Les gens étaient en colère et ils ont estimé que c'était une opportunité pour eux de montrer leur colère au monde. C'est pourquoi tout le monde était dans la rue. Nous avons de la chance qu'il n'y ait pas eu de combats, pas de destructions. Tout le monde était juste là pour manifester et pleurer pour notre bébé.

"La colère a été accumulée depuis si longtemps"

La ville de Buea est l’un des théâtres des tensions dans la "crise anglophone" au Cameroun. Depuis près de cinq ans, des séparatistes anglophones qui se sentent marginalisés par la majorité francophone du pays, se battent pour créer un État séparatiste appelé Ambazonie.

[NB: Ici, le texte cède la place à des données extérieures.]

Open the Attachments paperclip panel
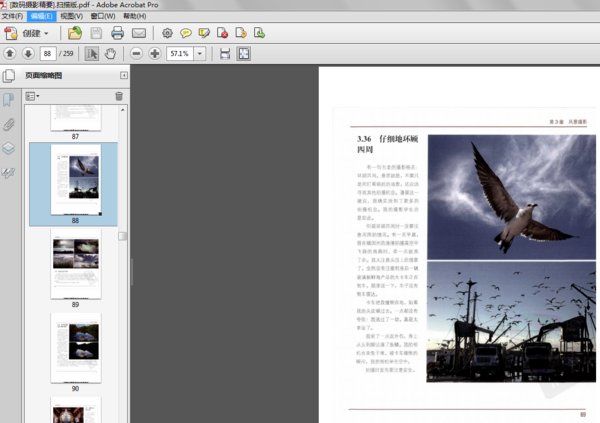The image size is (600, 423). 9,124
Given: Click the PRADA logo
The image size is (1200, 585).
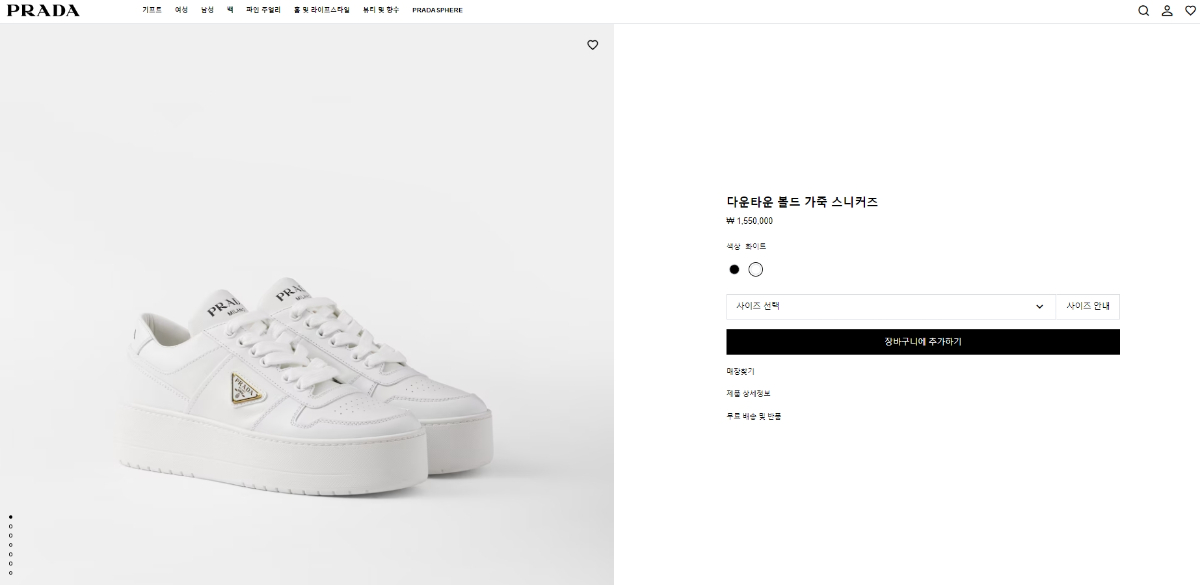Looking at the screenshot, I should point(43,10).
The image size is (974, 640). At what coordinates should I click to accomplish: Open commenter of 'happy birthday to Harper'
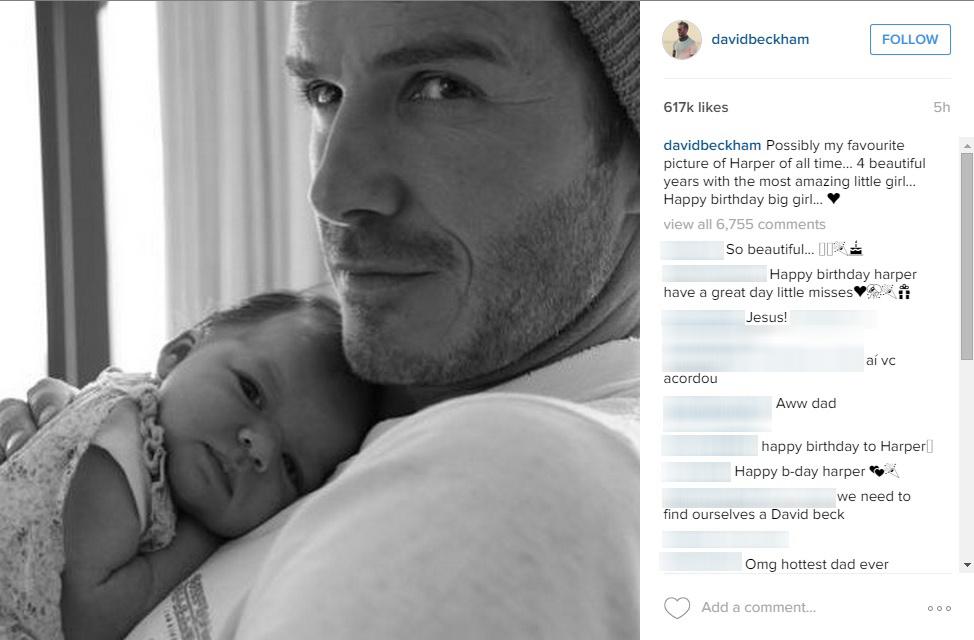710,446
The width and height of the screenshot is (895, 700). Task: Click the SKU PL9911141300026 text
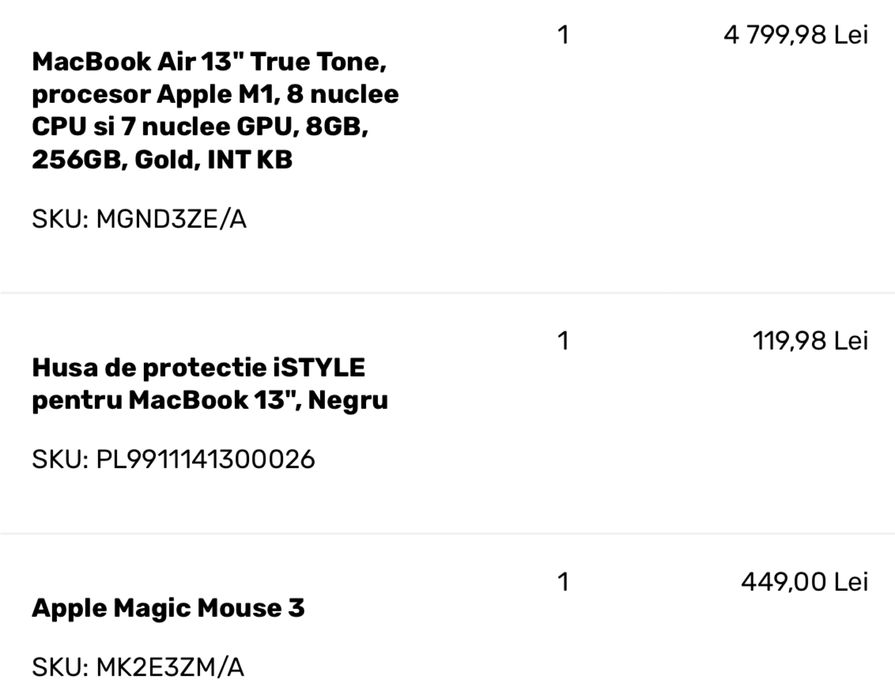tap(173, 459)
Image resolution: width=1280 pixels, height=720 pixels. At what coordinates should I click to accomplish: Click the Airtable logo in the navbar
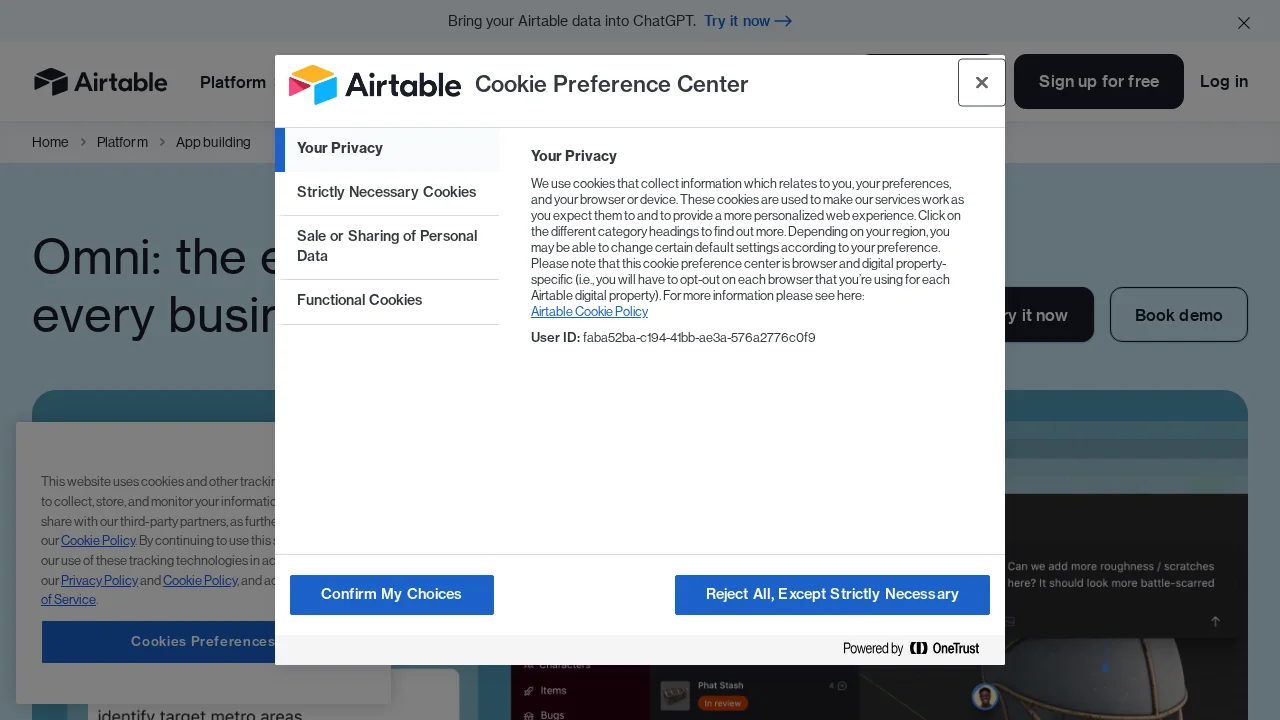pyautogui.click(x=100, y=82)
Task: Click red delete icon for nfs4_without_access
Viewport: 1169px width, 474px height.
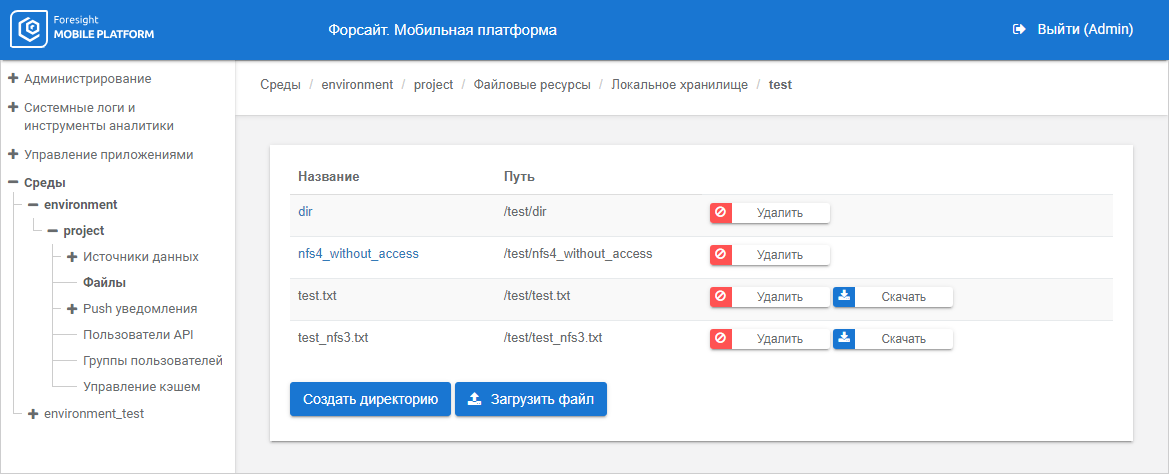Action: click(720, 255)
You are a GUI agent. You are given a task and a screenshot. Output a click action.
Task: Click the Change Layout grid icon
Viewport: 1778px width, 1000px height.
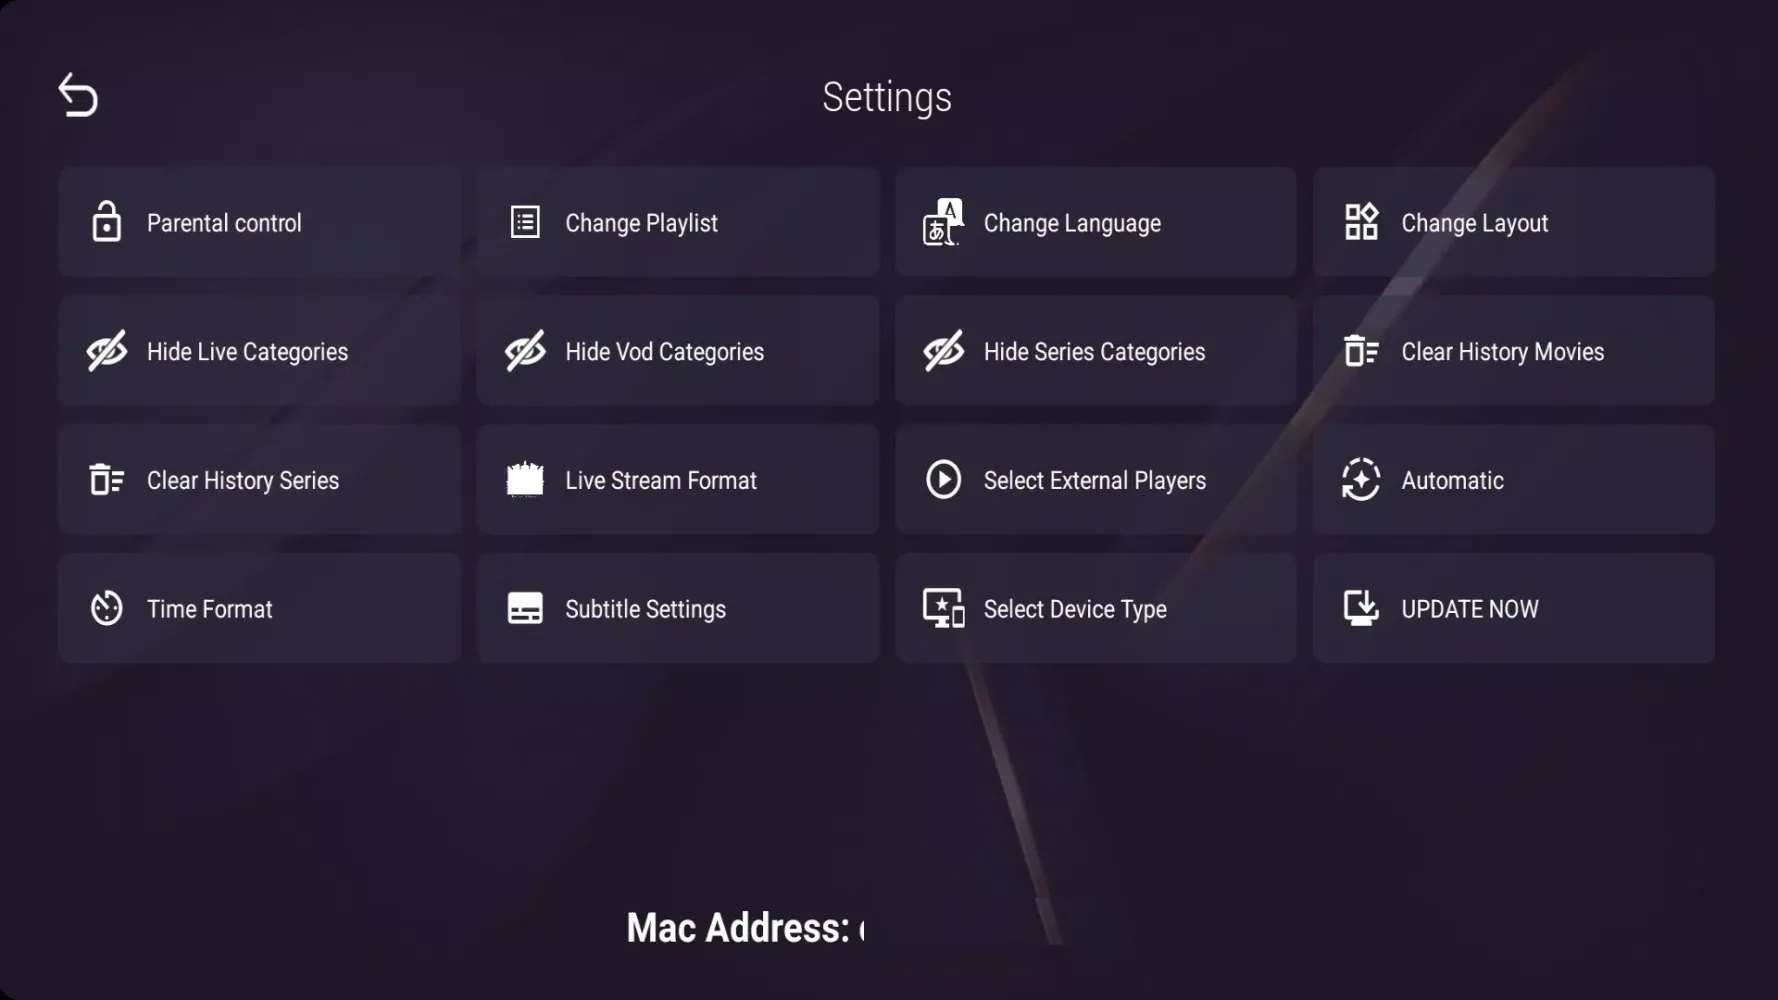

Les anglophones représentent environ un cinquième de la population camerounaise, évaluée à 25 millions de personnes en 2019 selon les données de la Banque Mondiale. Plus de 3 000 personnes ont été tuées dans le conflit, lequel a causé le déplacement d’un million de personnes. Les séparatistes et l'État camerounais sont accusés d'avoir commis de nombreuses exactions.

Selon Matthew, la mort de la fillette est un incident qui a pris une proportion majeure en raison de cette crise en cours au Cameroun.

C'est, dans tous les sens, lié à la crise anglophone. Les points de contrôle de la gendarmerie, de la police et de l’armée sont partout dans cette région à cause de la crise. Depuis le début de la crise, leur nombre a augmenté. Les forces de sécurité peuvent décider des endroits où elles vont arrêter les voitures et vérifier les documents. Vous pouvez sortir et être contrôlé à moins d'un kilomètre de chez vous. Ils vérifient vos papiers et essaient d'obtenir de l'argent comme pot-de-vin, 500 ou 1 000 francs [environ 0,75 à 1,50 euros]. La corruption est un défi majeur.

Quelques pas après, ils peuvent vous arrêter à nouveau sur la route pour vérifier les mêmes documents. C'est frustrant. Et si vous ne vous conformez pas, ils peuvent mettre votre voiture en fourrière ou vous suivre avec leurs vélos ou leurs camionnettes. Mais ils n'ouvrent généralement pas le feu. La colère et la frustration des gens sont dues à la crise. Quand ils marchaient, ils étaient en colère, ils disaient qu’il fallait retirer les policiers. Les forces de l'ordre ont l'habitude de harceler les gens. La population en a donc profité pour exprimer sa frustration, cette colère accumulée depuis si longtemps.

Dans un communiqué, le ministère de la Défense a estimé que l’officier avait eu une "réaction inappropriée, inadaptée aux circonstances et clairement disproportionnée par rapport au comportement irrévérencieux du conducteur". Une enquête a été ouverte sur la mort de la jeune fille et du gendarme.